• Problem
As the output, give exactly the lines that run from the one with "Open the absence settings gear" through the end of the records below, and omit pictures.

• Stored items
________________________________________

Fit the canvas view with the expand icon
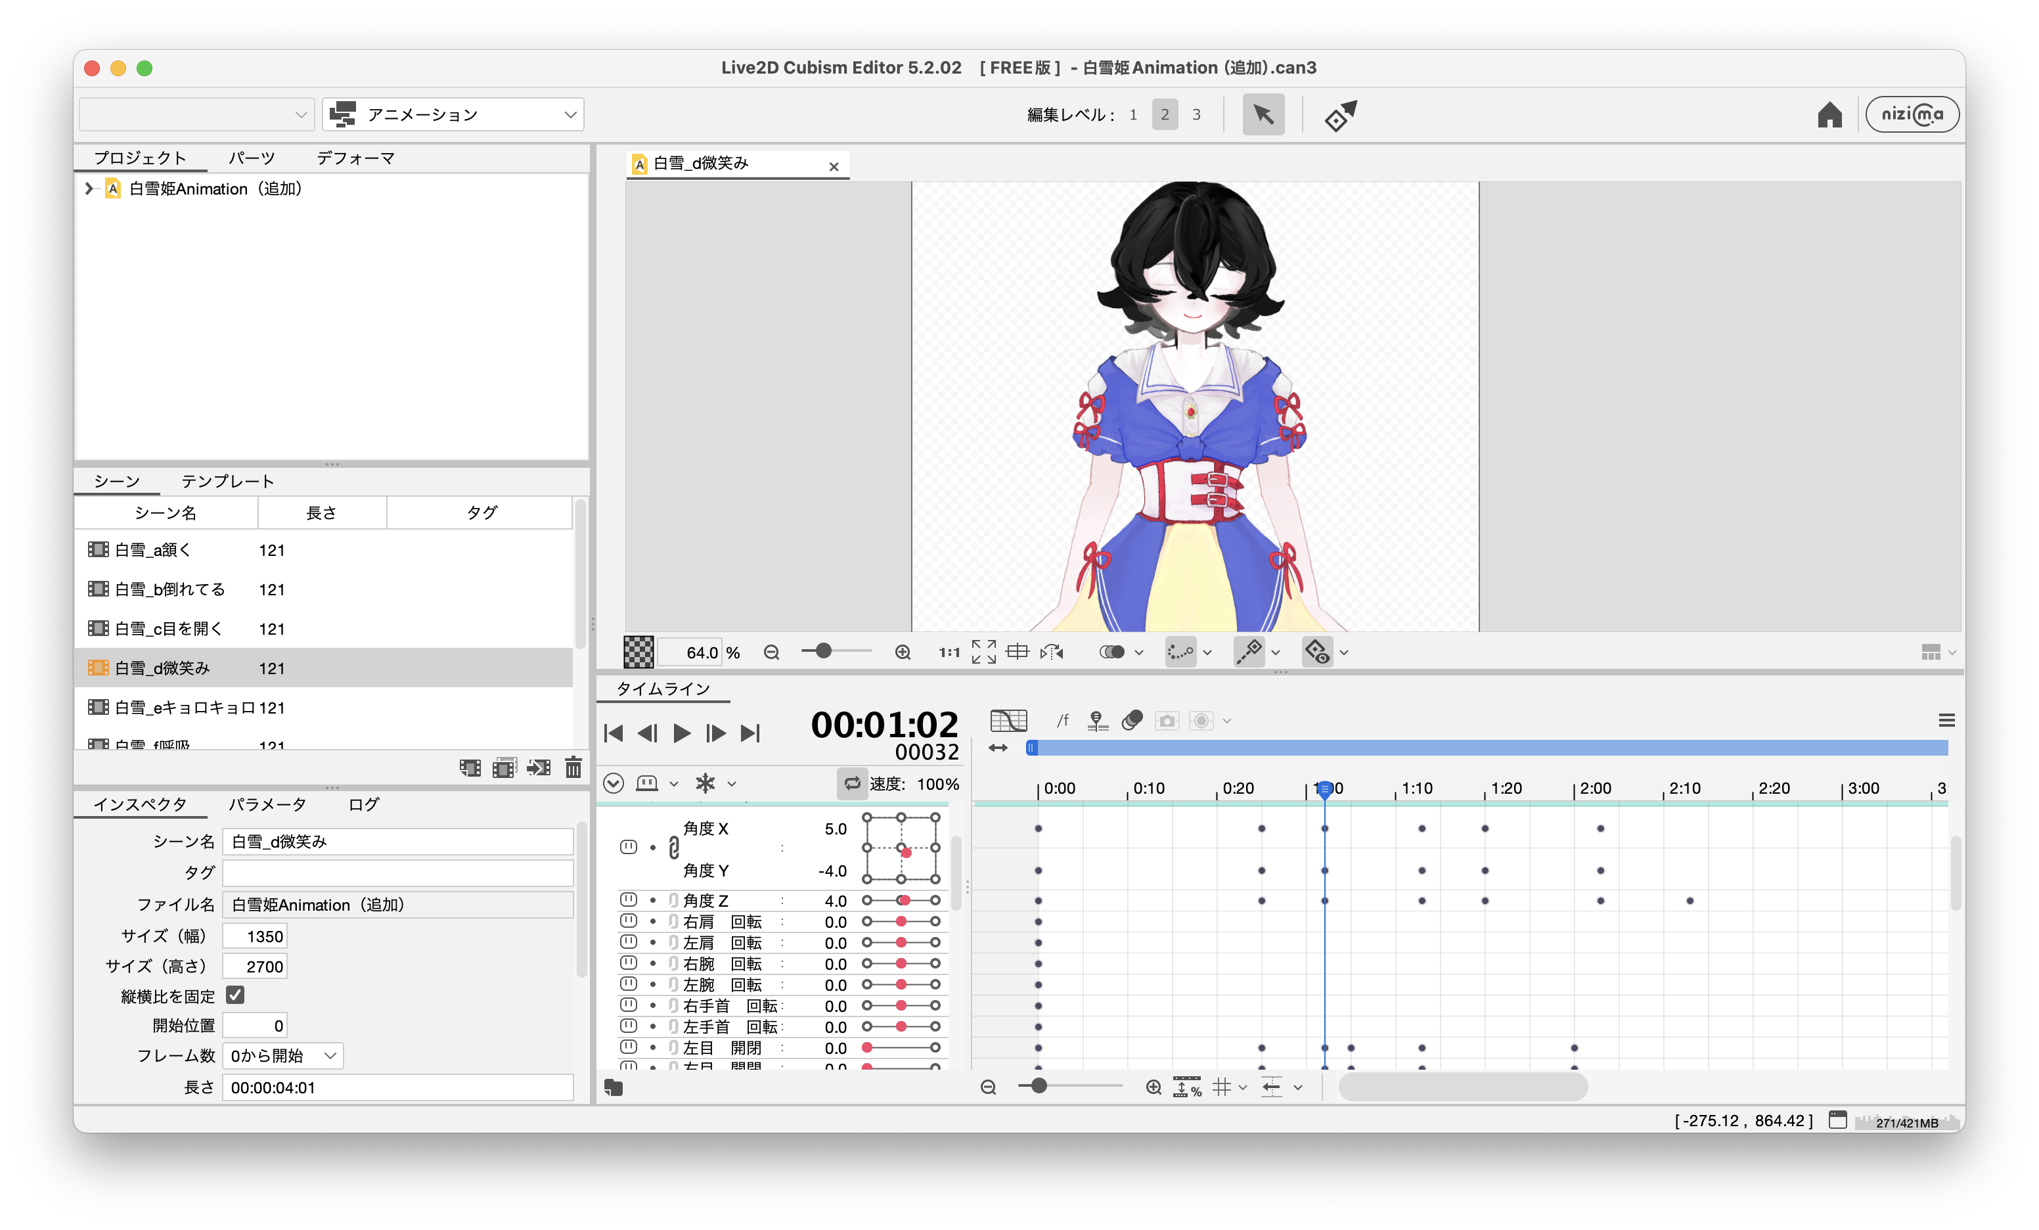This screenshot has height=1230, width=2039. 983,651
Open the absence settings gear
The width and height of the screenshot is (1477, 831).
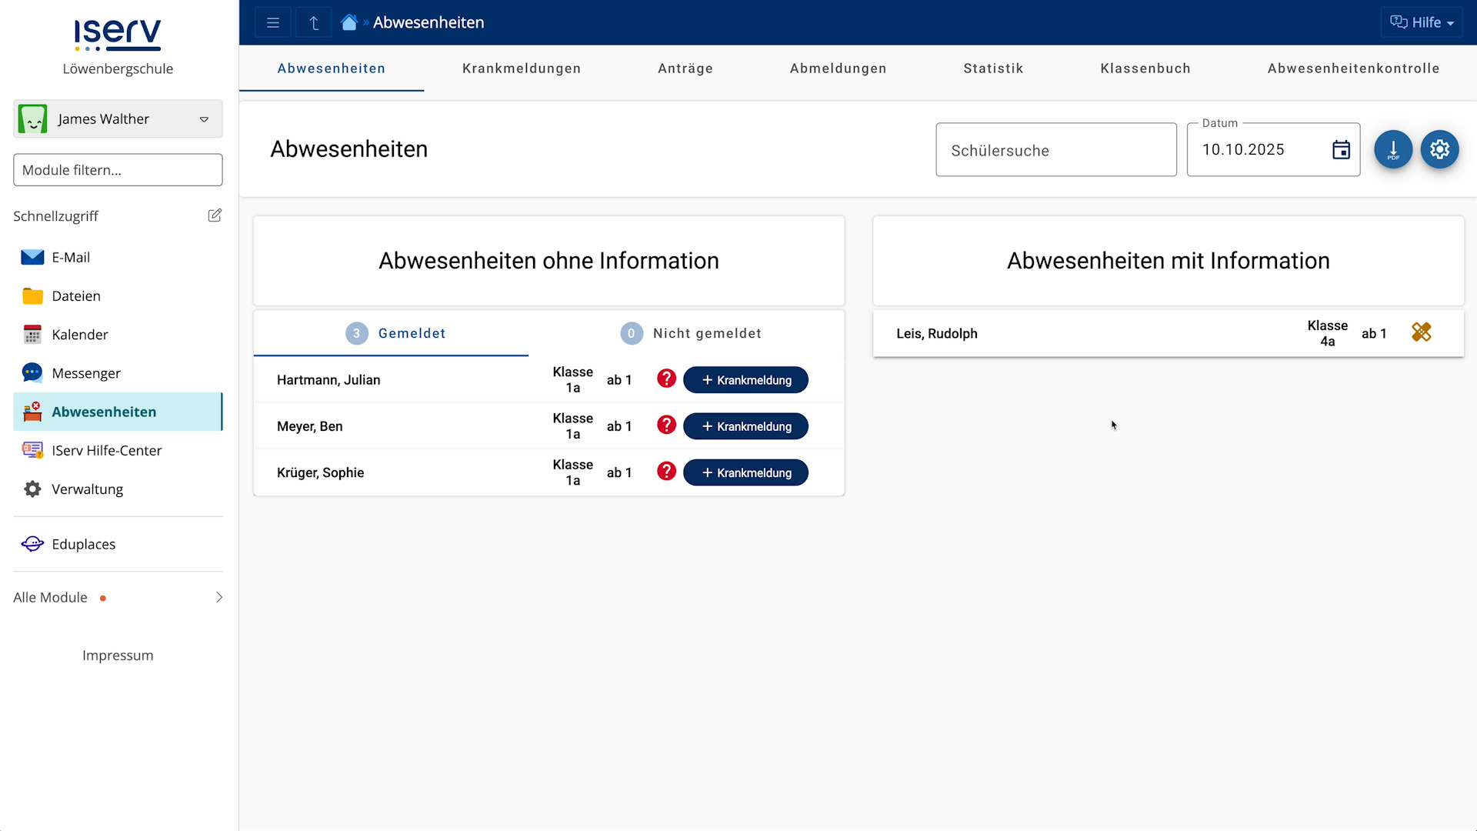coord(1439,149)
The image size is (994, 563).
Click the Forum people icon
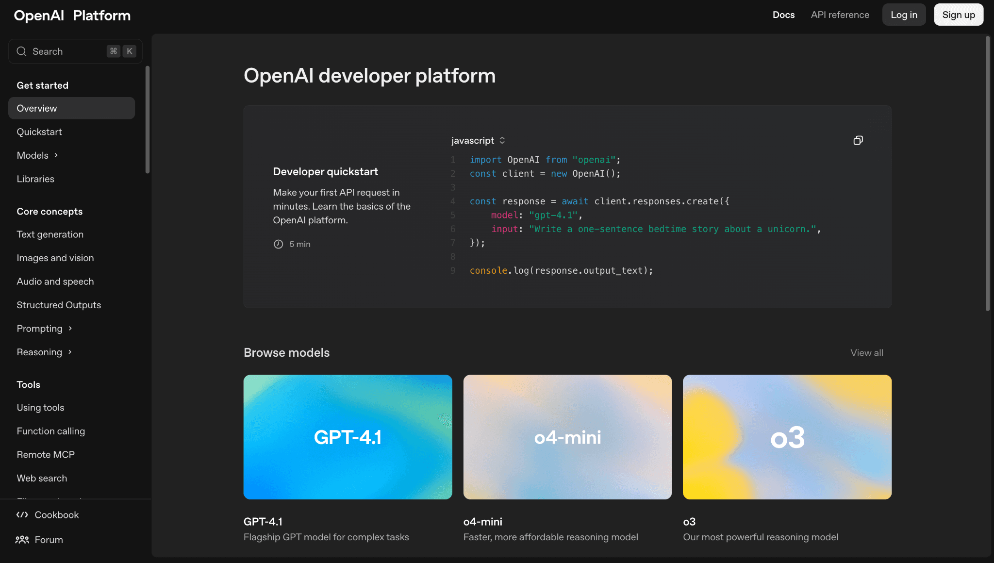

________________________________________

• Answer space
Open the absence settings gear
The width and height of the screenshot is (1477, 831).
coord(1439,149)
The image size is (994, 563).
Click the Forum people icon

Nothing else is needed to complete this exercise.